Le Poittevin, enternecido, afirmó que debía estar muy cansado. En efecto, tenía un aspecto agonizante, atado de aquel modo, amordazado y ligado a la tabla.
»Yo me sentí invadido por un arrebato de piedad, una compasión de borracho, y, quitándole la mordaza, le pregunté:
»—Dígame, compañero, ¿cómo se encuentra?
»El gimió:
»—¡Ya no aguanto más, cielos! Entonces Sorieul se sintió paternal. Lo liberó de todas sus ataduras lo hizo sentarse, lo tuteó, y, para reconfortarlo, nos pusimos los tres a preparar rápidamente un nuevo ponche. El ladrón, tranquilo en su sofá, nos contemplaba. Cuando la bebida estuvo pronta, le tendimos un vaso; le hubiéramos sostenido con gusto la cabeza; por fin, brindamos.
»El prisionero bebió como todo un regimiento. Pero viendo que el día amanecía, se puso de pie y con mucha serenidad nos dijo:
—Me veo en la obligación de dejaros, pues es hora de que regrese a casa.

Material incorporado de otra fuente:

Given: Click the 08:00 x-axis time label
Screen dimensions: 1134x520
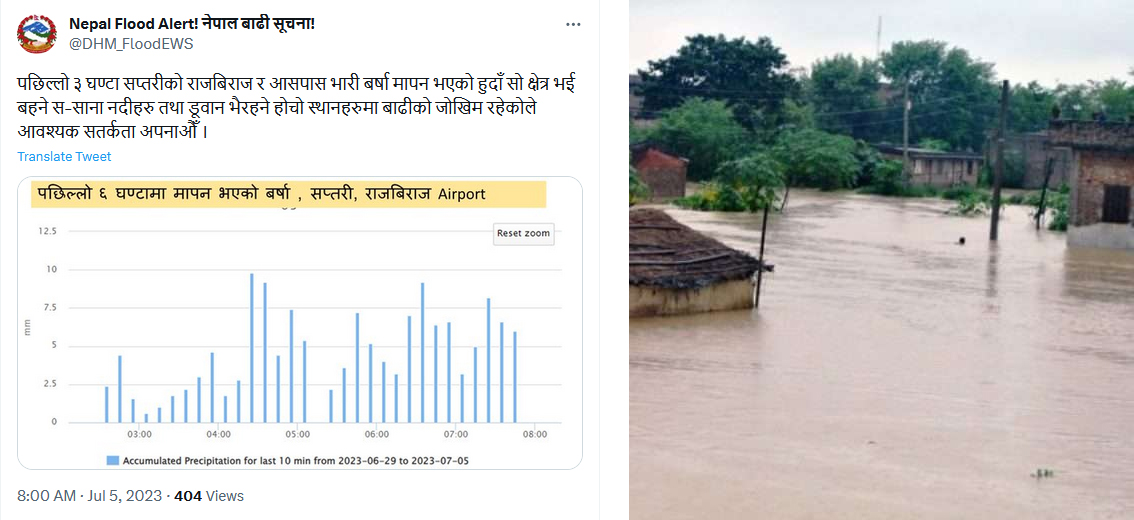Looking at the screenshot, I should (535, 434).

»Nos quedamos desolados; quisimos retenerle un poco más, pero él se negó a permanecer más tiempo.
Entonces le estrechamos la mano y Sorieul, con su vela, iluminó el vestíbulo, diciéndole:
—Tenga cuidado con el escalón de la puerta trasera.
Todos nos reímos abiertamente cuando finalizó el narrador. Este se puso de pie, encendió su pipa y agregó, mirándonos de frente:
—Pero lo más curioso de mi historia es que es cierta.